そして、もう一つの目的として、計上伝票を使用して費用の見越繰延を行うためでもあります。仕入請求伝票は、請求時に起票し、仕入計上伝票を費用の認識時に計上する事で、費用の見越繰延を簡単に処理する事ができます。
摘要科目契約会計情報タブ
税金契約会計情報タブ
【補足説明】消費税の見越繰延
仮受消費税と仮払消費税の見越繰延処理として、国税庁のタックスアンサーでは、次のように案合しています。
タックスアンサー>消費税>基本的なしくみ>No.6165 前受金や前払金などがあるとき[平成29年4月1日現在法令等](https://www.nta.go.jp/taxanswer/shohi/6165.htm)
「消費税の課税資産の譲渡等や課税仕入れの時期は、所得税、法人税の場合と同じように、原則として資産の引渡しやサ-ビスの提供があった時とされています。したがって、例えば、工事代金の前受金を受け取ったり、機械の購入について前払金を支払っていたとしても、その受取や支払の時期に関係なく、実際に引渡しやサ-ビスの提供があった時が売上げや仕入れの時期となります。
同じように、未収金や未払金がある時も、その代金の決済の時期に関係なく、資産の引渡しやサ-ビスの提供があった時が売上げや仕入れの時期になります。 なお、前払費用のうち、所得税又は法人税の取扱いにより必要経費の額又は損金の額に算入することが認められている短期前払費用は、その支出した課税期間の課税仕入れに含めることになります。」
上記のように規定されているため、JPiereでは売上請求伝票/仕入請求伝票で消費税も見越繰延できるようにして、売上計上伝票/仕入計上伝票で、それを取り崩して仮受消費税/仮払消費税として処理できるようにしています。
税金契約会計情報を設定しない場合は、消費税は請求伝票だけで仕訳が起票され、計上伝票では仕訳は起票されません。税金契約会計情報を設定するかしないかで、請求伝票と計上伝票のどちらで消費税を計上するのか制御する事ができます。
売上計上伝票概要
JPiereでは契約管理の「契約会計情報マスタ」設定により、売上計上伝票で売上と売上原価を計上する事ができます。iDempiereの標準機能では売上請求伝票で、収益の認識と債権の計上を同時に行いますが、契約管理と売上計上伝票を使用する事で、収益の認識タイミングと債権の計上タイミングを分離する事ができます。 請求書の発行タイミングで売上請求伝票作成し、売上の認識タイミングで売上計上伝票を作成する事で、費用と収益の対応に齟齬がなく、売上の認識と債権の計上タイミングを分離して業務に柔軟に対応する事ができます。さらに、在庫の減少と売上原価の計上タミングを分離する事にもなるので、実物の管理としての在庫管理と、会計としての在庫管理の両方に対応する事ができます。

##########

練習問題:
a – JPiereの伝票についての本文で、税金契約会計情報を設定しない場合、消費税の仕訳はどの伝票で起票されますか。
b – JPiereの伝票についての本文から、「上記のように規定されているた」から「るのか制御する事ができます。」まで（両端の言葉も含めて）を一字も変えずに抜き出して返してください。
c – JPiereの売上計上伝票についての本文を、最後の文のあとから書き進めてください。
後に出てくる資料は、ここでは何の役にも立ちません。

資料:
##########

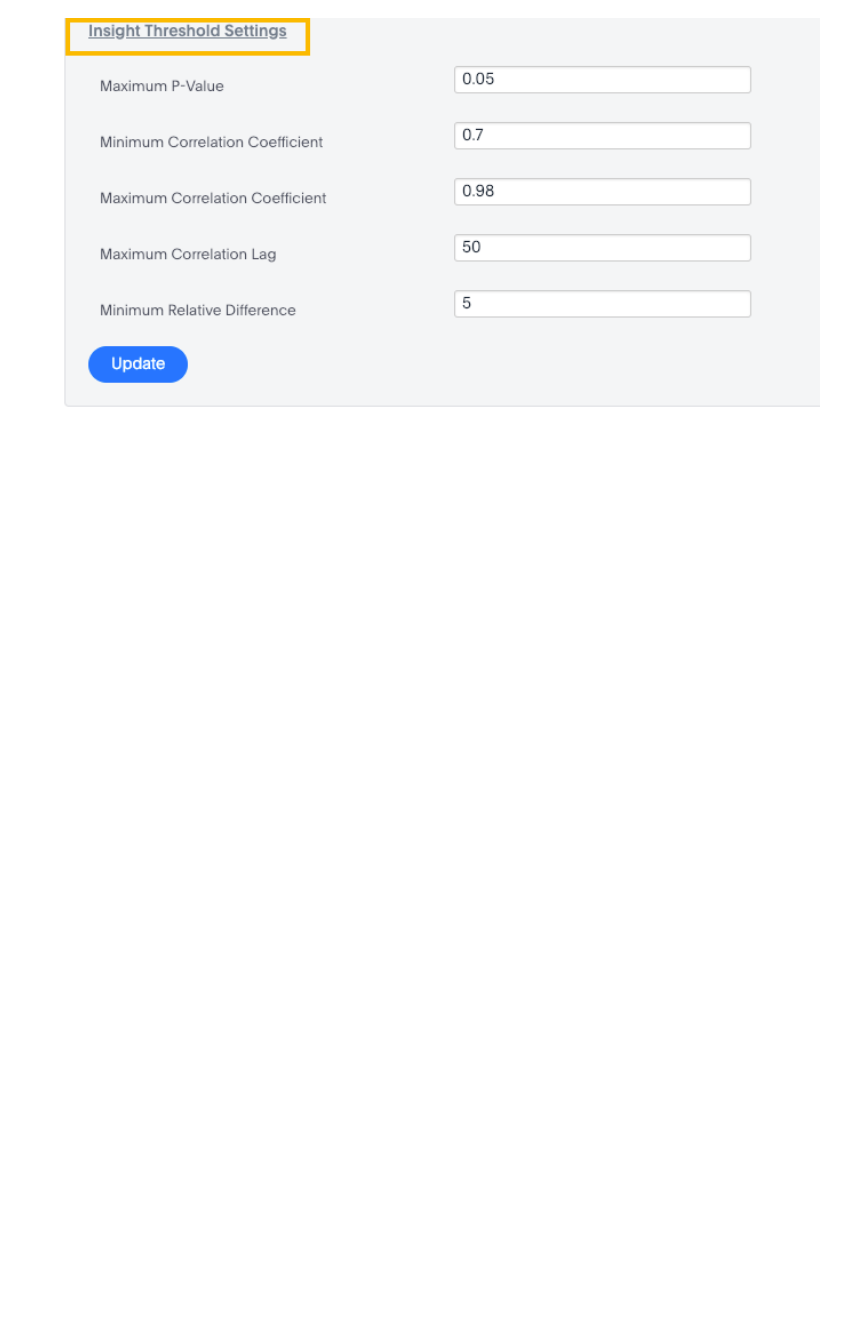Click the Maximum Correlation Lag label
Viewport: 864px width, 1344px height.
point(188,254)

##########

解答:
a – 請求伝票だけで起票され、計上伝票では起票されません。

b –
上記のように規定されているため、JPiereでは売上請求伝票/仕入請求伝票で消費税も見越繰延できるようにして、売上計上伝票/仕入計上伝票で、それを取り崩して仮受消費税/仮払消費税として処理できるようにしています。
税金契約会計情報を設定しない場合は、消費税は請求伝票だけで仕訳が起票され、計上伝票では仕訳は起票されません。税金契約会計情報を設定するかしないかで、請求伝票と計上伝票のどちらで消費税を計上するのか制御する事ができます。

c –
契約管理と売上計上伝票を使用した収益の認識と見越繰延の仕訳イメージ
下記の例は、5年間の”期間契約”の保守サポート料を一括前払請求を行い、月々売上計上する処理の仕訳をイメージしたものです。
受注伝票明細での売上計上済数量管理
iDempiereの標準機能では、受注伝票明細タブで、明細毎に引当数量や出荷済数量、請求済数量などをステータス管理しています。JPiereでは、売上計上伝票を追加開発した事により、受注伝票明細タブに、”計上数量”フィールドを追加し、売上を計上したかどうか把握する事ができるようにしています。
仕入計上伝票概要
JPiereでは契約管理の設定により、仕入計上伝票で費用を認識する事ができます。iDempiereの標準機能では仕入請求伝票で、費用の認識(もしくは仕入の計上)と債務の計上を同時に行いますが、契約管理と仕入計上伝票を使用する事で、費用の認識タイミングと債務の計上タイミングを分離する事ができます。
契約管理と仕入計上伝票を使用した収益の認識と見越繰延の仕訳イメージ
下記の例は、5年間の”期間契約”の保険料を一括前払いで支払い、月々費用計上する処理の仕訳をイメージしたものです。
発注伝票明細での仕入計上済数量管理
iDempiereの標準機能では、発注伝票明細タブで、明細毎に未入荷発注数量や入荷済数量、請求済数量などをステータス管理しています。JPiereでは、仕入計上伝票を追加開発した事により、発注伝票明細タブに、”計上数量”フィールドを追加し、仕入(費用)を計上したかどうか把握する事ができるようにしています。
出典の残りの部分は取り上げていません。